Neither the Company nor any Company subsidiary or ERISA Affiliate
has incurred or expects to incur any Liability under Title IV
of ERISA or Section 412 of the Code. No Company Employee Plan
provides health benefits that are not fully insured through an
insurance contract.
(f) Collectively
Bargained, Multiemployer and Multiple Employer Plans . At no
time has the Company or any ERISA Affiliate contributed to or been
obligated to contribute to any Multiemployer Plan.
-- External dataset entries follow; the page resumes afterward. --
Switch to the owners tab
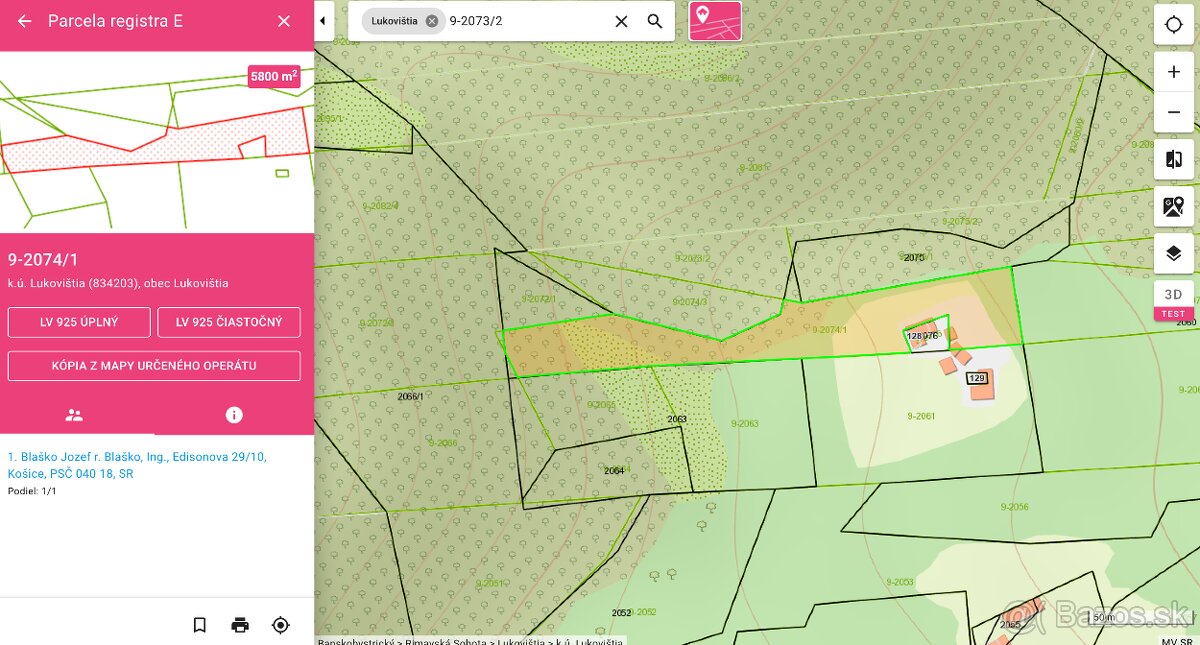 (x=74, y=415)
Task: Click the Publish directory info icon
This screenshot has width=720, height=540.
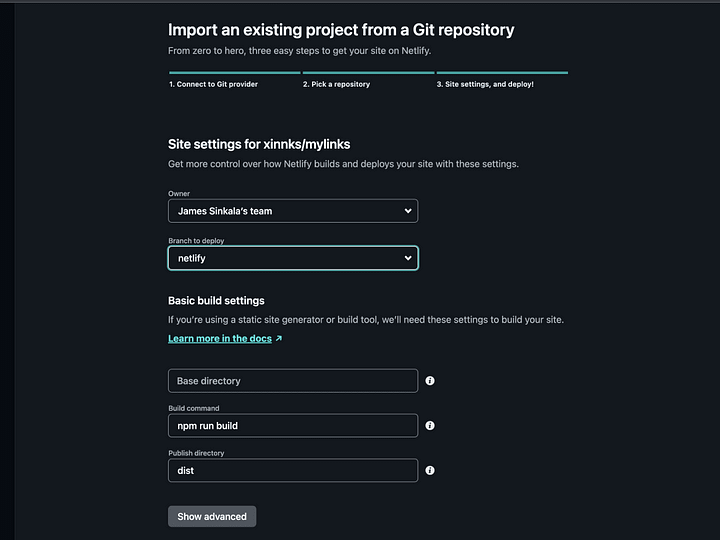Action: [x=430, y=470]
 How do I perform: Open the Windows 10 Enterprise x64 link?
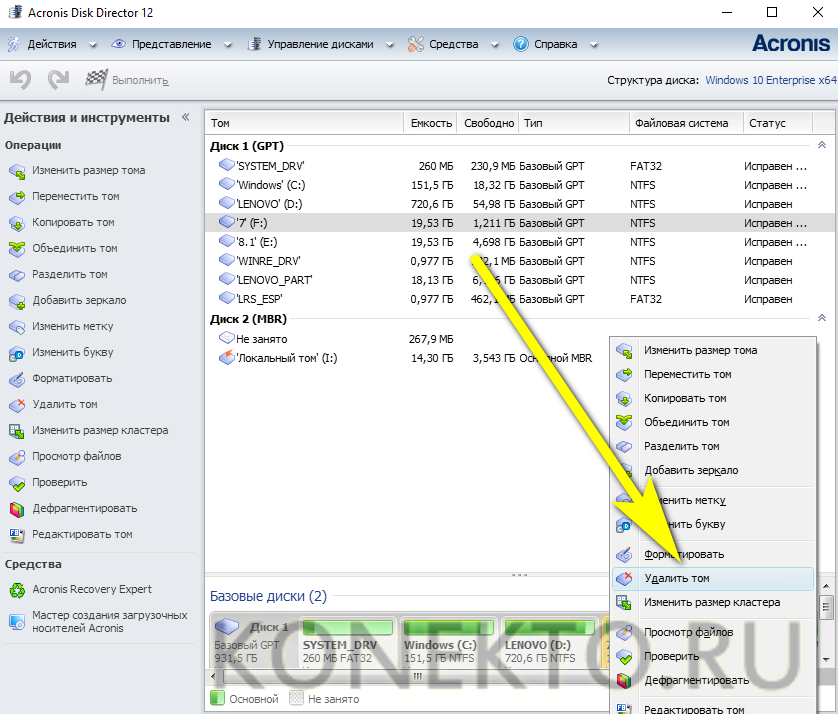tap(770, 80)
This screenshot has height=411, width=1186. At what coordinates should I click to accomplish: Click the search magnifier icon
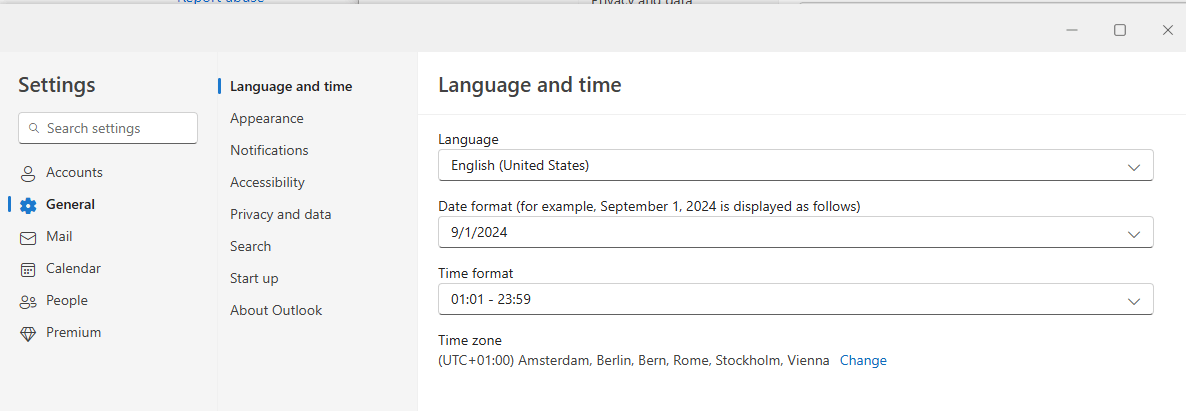(34, 129)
Neither the
Company, nor any affiliate has at any time ever maintained,
established, sponsored, participated in, or contributed to any
multiple employer plan, or to any plan described in
Section 413 of the Code.
(g) Deferred Compensation
Compliance . The Company does not have a Company Benefit Plan
that is a “nonqualified deferred compensation plan” (as
defined in Section 409A(d)(1) of the Code).
(h) Executive Loans .
Neither the Company nor any ERISA Affiliate has violated the
provisions of Section 402 of SOX applicable to loans to key
executives, and the execution of this Agreement and the
consummation of the transactions contemplated hereby will not, to
the knowledge of the Company, cause such a violation of such
provisions of Section 402 of SOX.
(i) Fair Market Value
. No Company Stock Option or other right to acquire Company Common
Stock or other equity of the Company (i) has an exercise price
that has been or may be determined to be less than the fair market
value of the underlying equity as of the date such Company Stock
Option or other equity right was granted, (ii) has any feature
for the deferral of compensation other than the deferral of
recognition of income until the later of exercise or disposition of
such Company Stock Options or other equity rights, or
(iii) has been granted after December 31, 2004, with
respect to any class of stock of the Company that is not
“service recipient stock” (within the meaning of
applicable regulations under Section 409A).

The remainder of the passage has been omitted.